I can see how Conversations For Transformation showing up as poetry is an inevitable result of the process they are, given what they bring forth - that is to say, given what I intend  for them to bring forth. In this way, you could say they do  evoke a poetic experience - for this I'm responsible. But this poetic experience is simply a by-product of their creation. It's a by-product I can count on coming forth in the process of their writing. It's a by-product I don't have to have my attention on when I'm in the process of creating them.

But there is one aspect of Conversations For Transformation which does have something deliberately in common with poetry: Conversations For Transformation are inspired by a muse  if you will.

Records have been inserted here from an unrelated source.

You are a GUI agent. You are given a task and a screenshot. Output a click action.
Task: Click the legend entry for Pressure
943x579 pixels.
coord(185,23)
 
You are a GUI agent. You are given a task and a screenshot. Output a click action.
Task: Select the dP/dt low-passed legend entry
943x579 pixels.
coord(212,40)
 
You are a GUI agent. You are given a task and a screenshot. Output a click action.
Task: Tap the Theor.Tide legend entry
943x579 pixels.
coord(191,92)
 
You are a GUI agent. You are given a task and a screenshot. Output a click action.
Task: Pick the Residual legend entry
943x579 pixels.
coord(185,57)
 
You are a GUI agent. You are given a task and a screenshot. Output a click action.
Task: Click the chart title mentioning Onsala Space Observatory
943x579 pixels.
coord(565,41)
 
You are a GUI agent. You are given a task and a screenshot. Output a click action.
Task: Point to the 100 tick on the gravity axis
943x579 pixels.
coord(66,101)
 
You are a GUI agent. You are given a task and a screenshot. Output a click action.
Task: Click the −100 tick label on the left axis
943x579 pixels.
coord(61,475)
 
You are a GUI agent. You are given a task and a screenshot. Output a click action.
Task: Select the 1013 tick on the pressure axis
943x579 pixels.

Actually they're more than inspired by their muse: they're in service  to their muse. And they don't have to be - it's important you get this: they don't have  to be in service to anything ... and they are. The muse they're in service to is source, the source of my life and my experience, the source of your life and your experience. Yet this isn't significant, any more than the your hair color  or your skin texture is significant. They're just what's so  about you. The source of your life and your experience is simply the source of your life and your experience.

I'd like to address people generously telling me Conversations For Transformation evoke an experience like poetry evokes for them. This is interesting ...   The mindset I'm in when I write Conversations For Transformation is really closer to the mindset of a computer programmer than it is to a poet's or even to a writer's. What I do isn't assemble words which evoke an experience like poets and writers do. What I do is more akin to pushing buttons, flipping switches, and turning dials (so to speak) to cause  an experience like a computer programmer does. As a computer programmer, my tools for directing the way a computer crunches numbers  and runs apps  and games are a keyboard, a mouse, and code. As a writer of Conversations For Transformation, my tools for directing the way the machine listens  for the possibility of transformation, are words.

So if it's true the purpose of poetry is to evoke with words, Conversations For Transformation only do this as a by-product of their creation. What I'm intent on accomplishing with Conversations For Transformation isn't so much to evoke a poetic experience with words as it is to re-enliven, as it is to rehabilitate the channels of listening  for transformation like a possibility, with words.

This poet laureate, this poet Laurence  isn't simply writing evocative poetry or prose. Although it may seem like that sometimes, the truth about what I do, the truth about what I'm up to is waaay  bigger than that.